**Data records**
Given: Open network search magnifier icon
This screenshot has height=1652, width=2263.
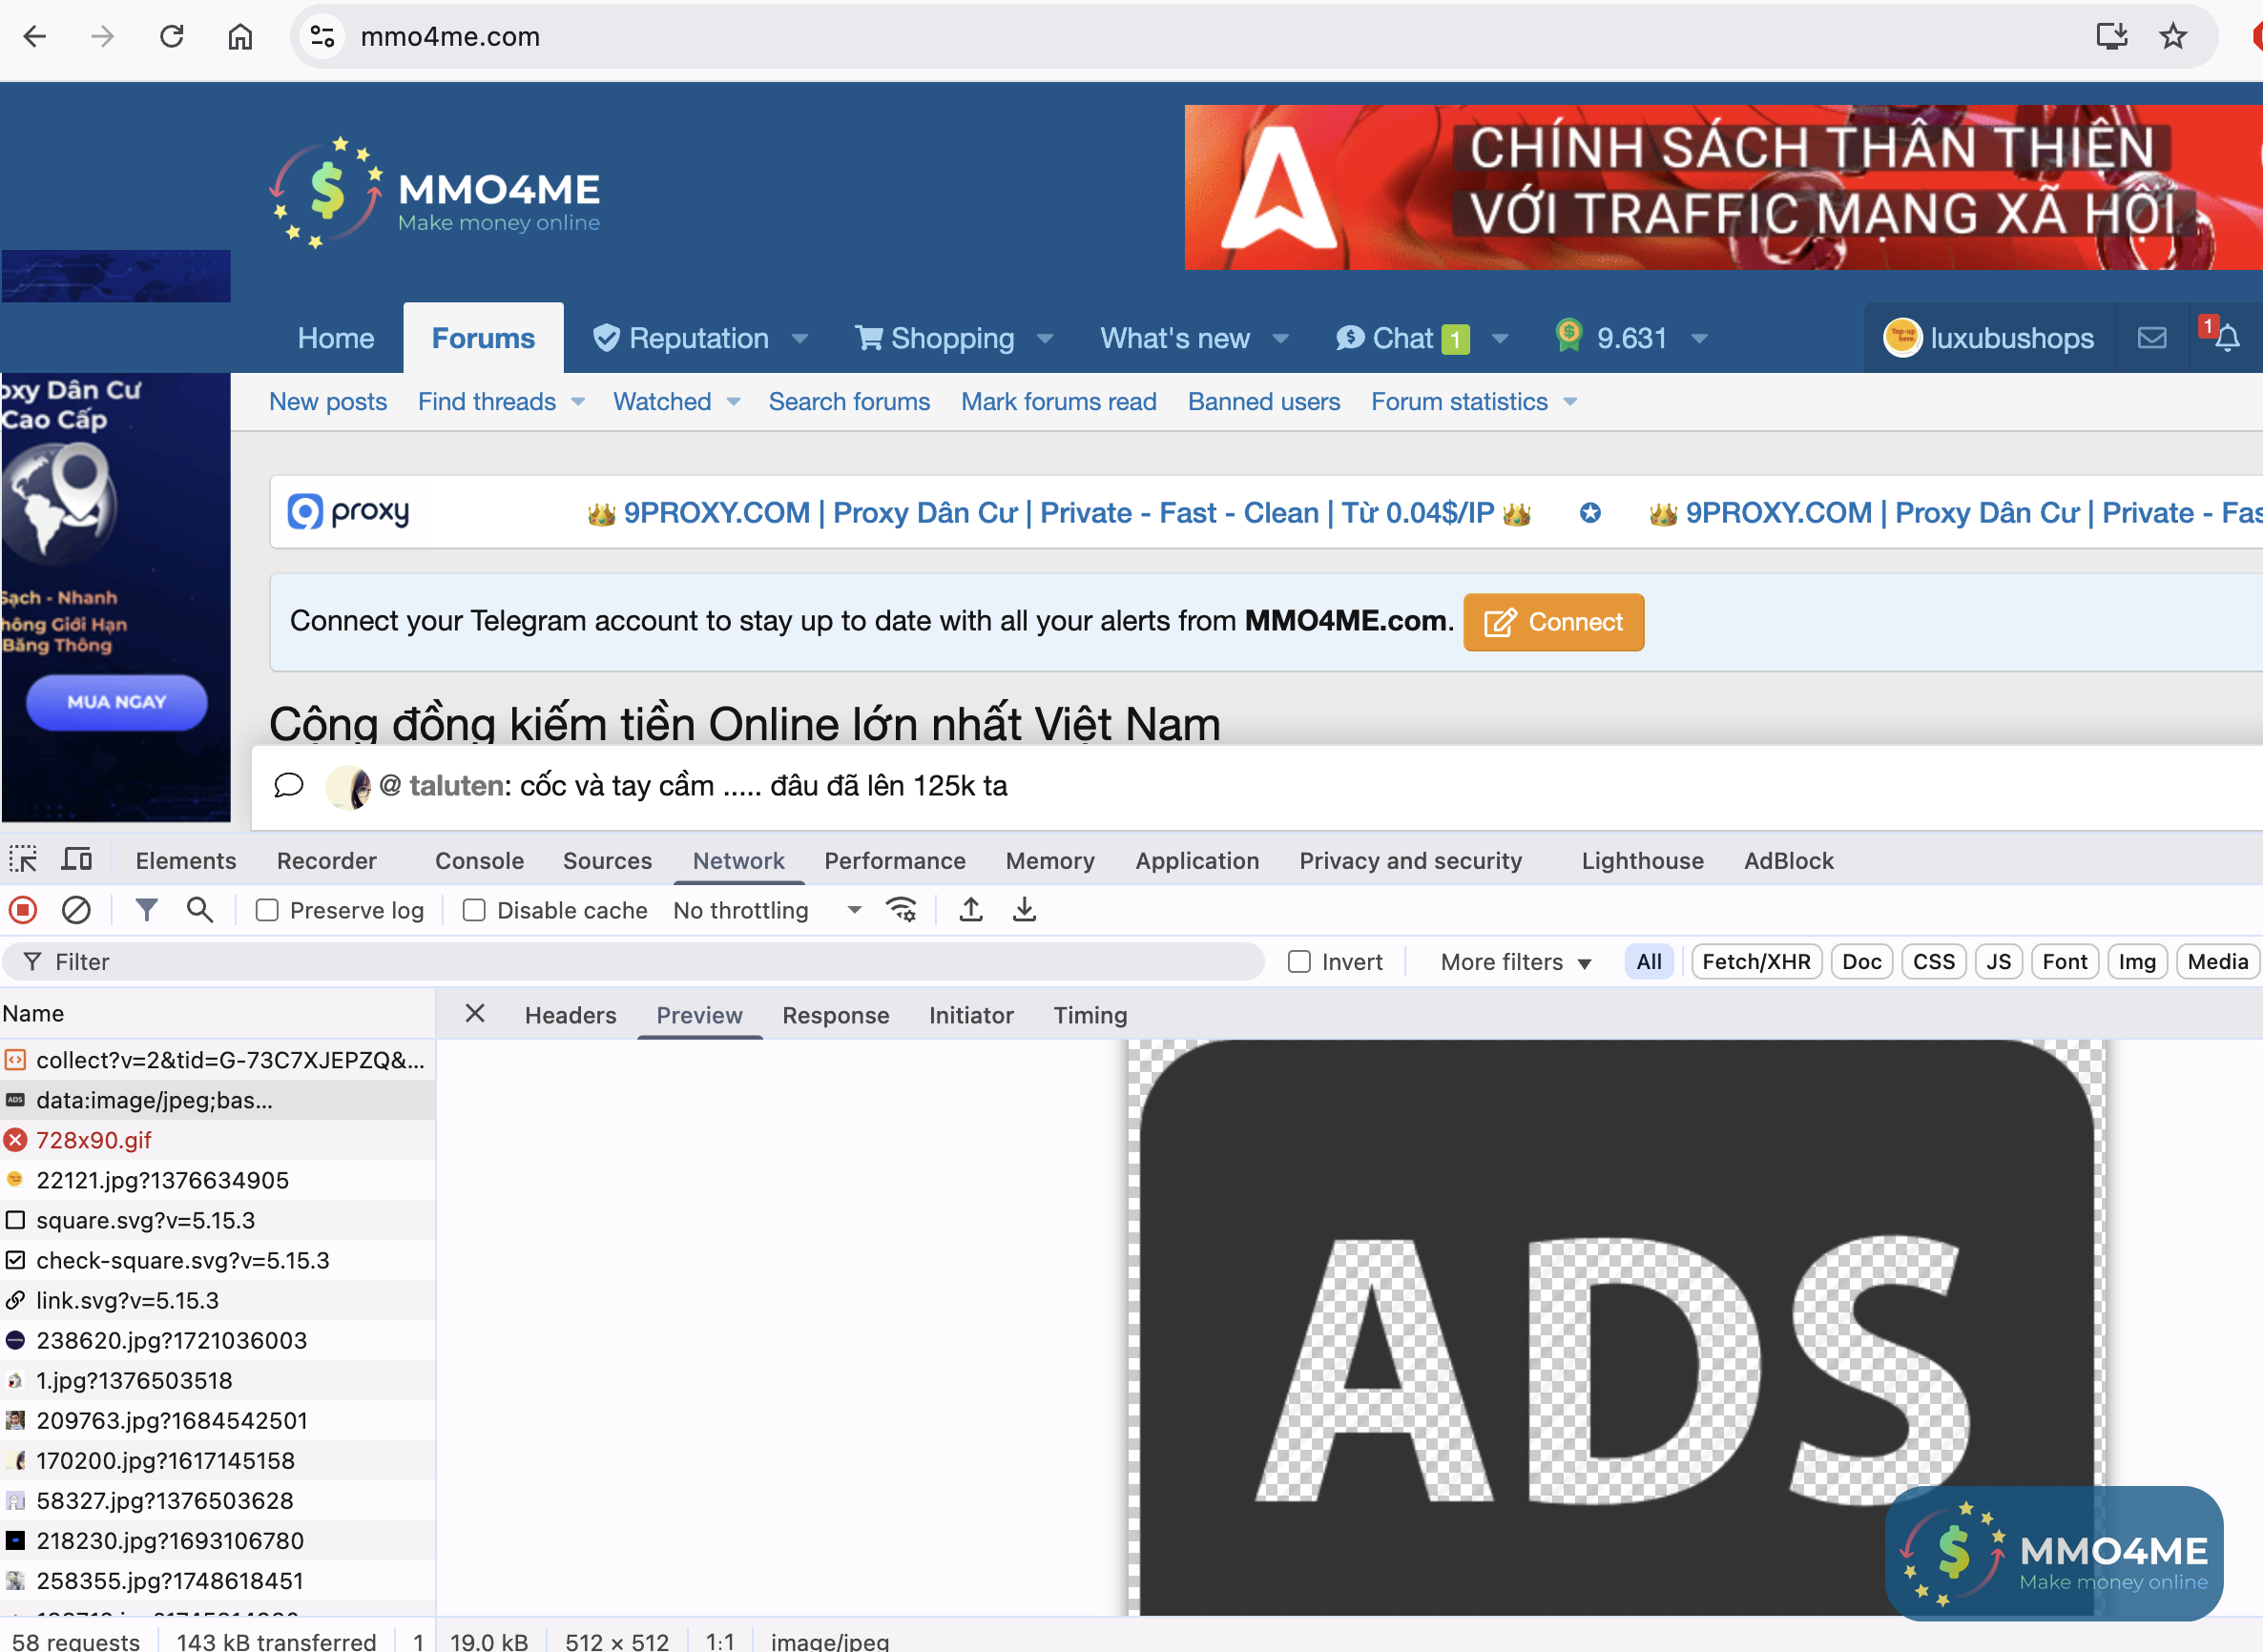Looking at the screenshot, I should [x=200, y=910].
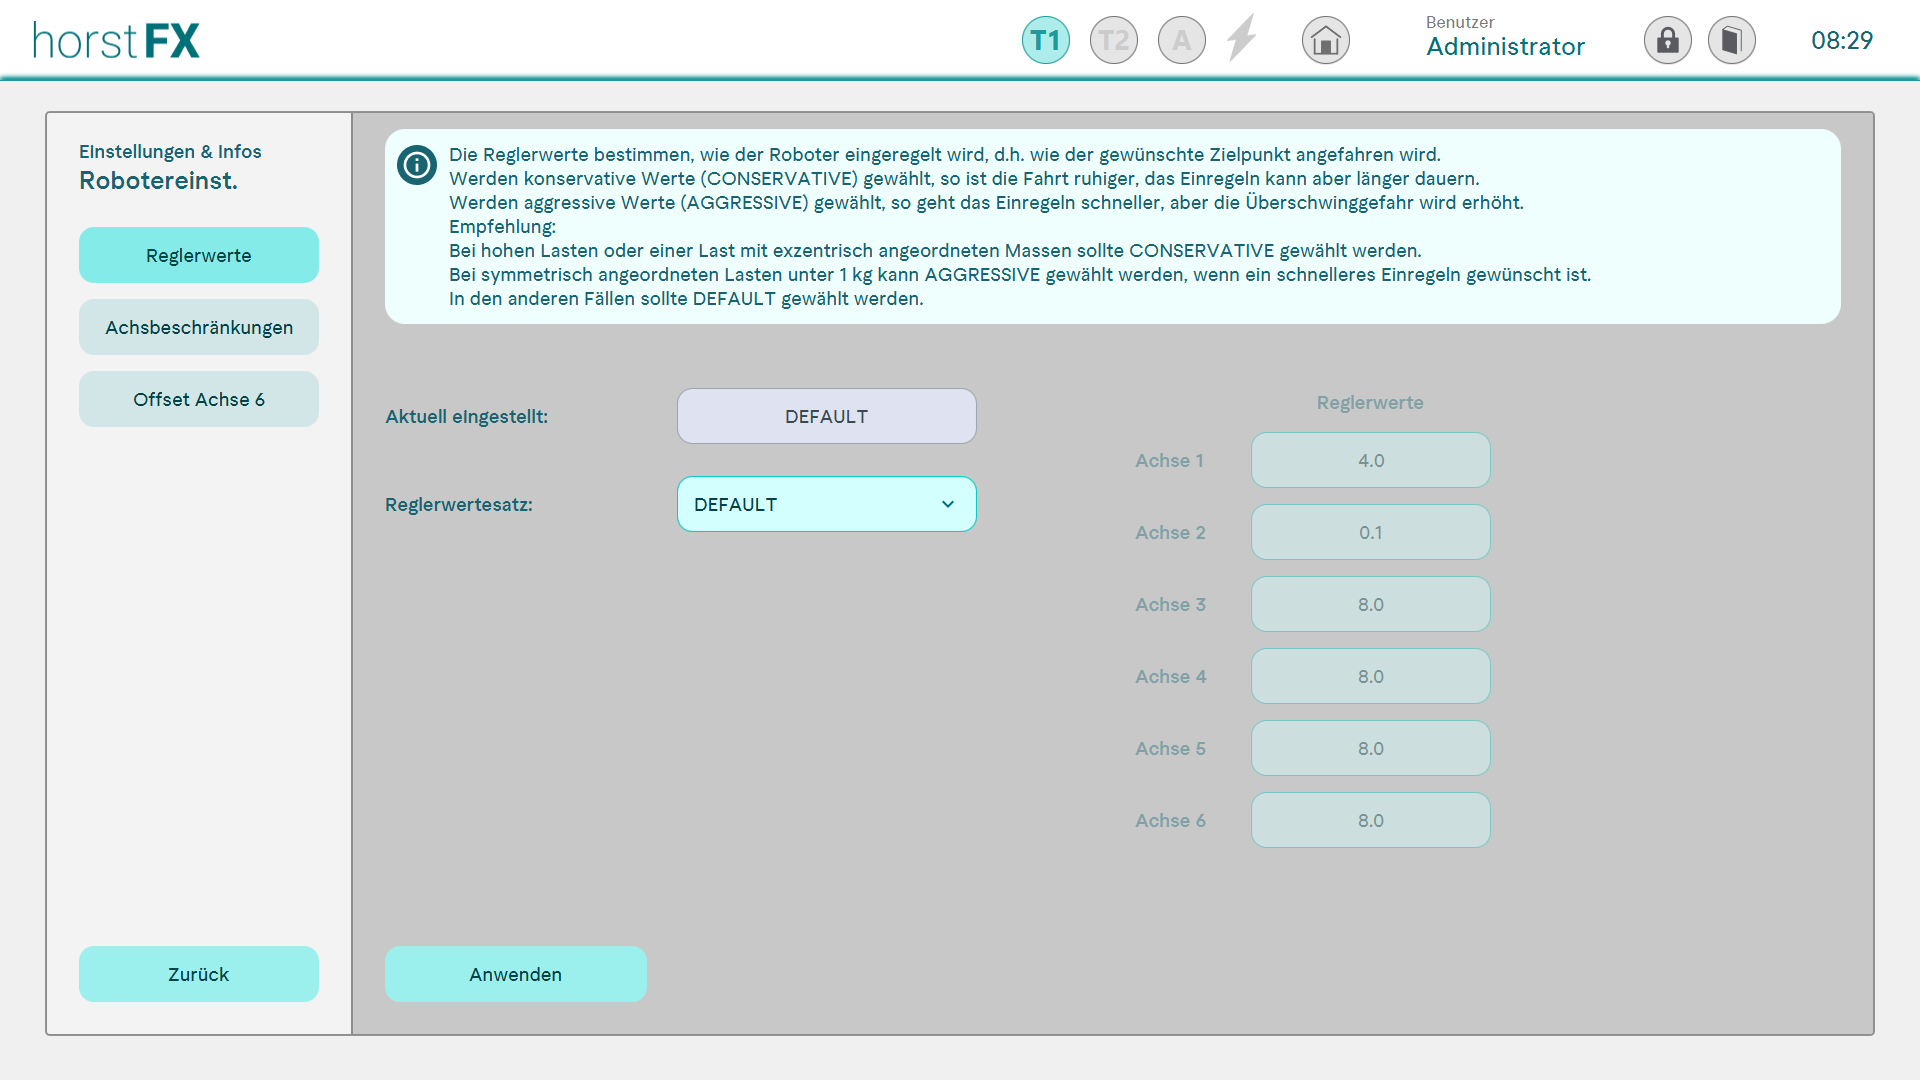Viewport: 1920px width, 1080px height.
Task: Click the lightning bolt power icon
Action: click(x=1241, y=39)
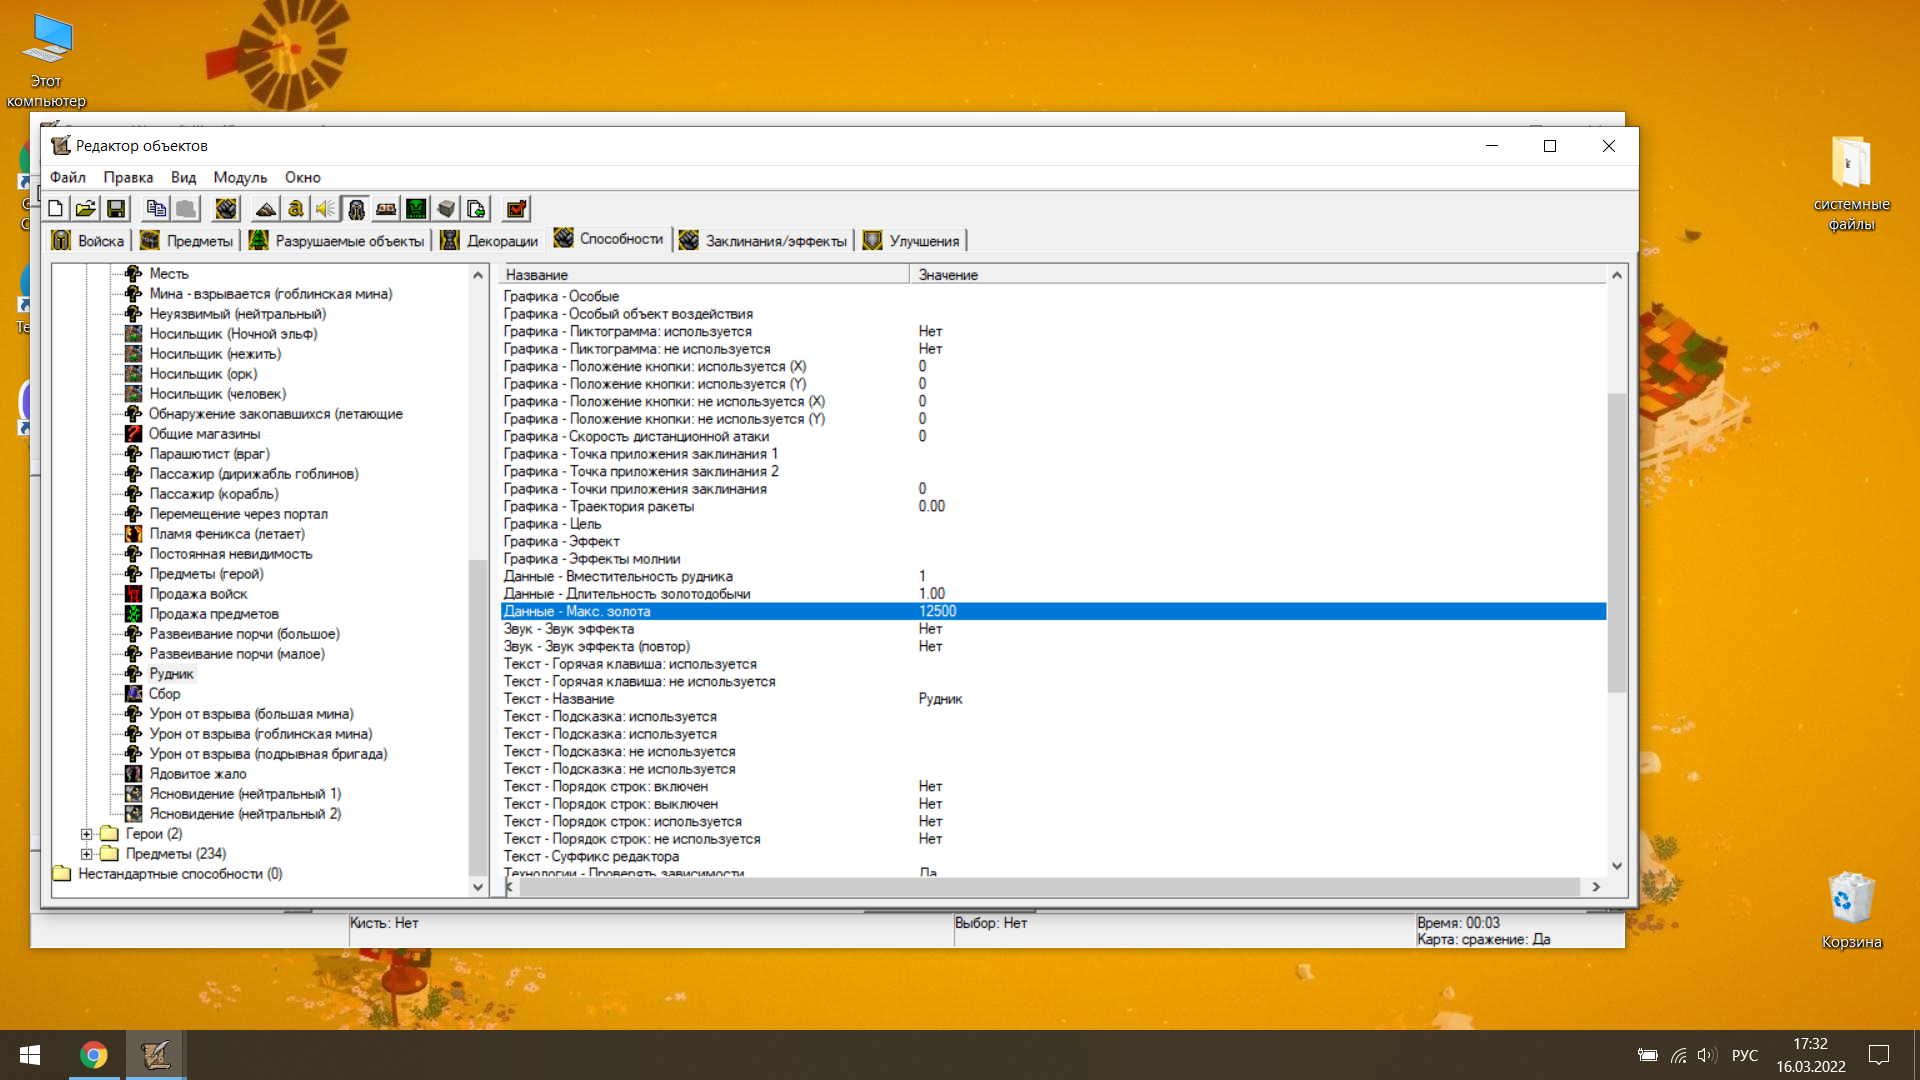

**What is being asked**
Verbatim repetition of the entries is required, excluding any pictures.

**Your response**
Given: Open network search magnifier icon
This screenshot has height=1652, width=2263.
Looking at the screenshot, I should [x=200, y=910].
Viewport: 1920px width, 1080px height.
Task: Click the lightning bolt power icon
Action: click(x=1241, y=39)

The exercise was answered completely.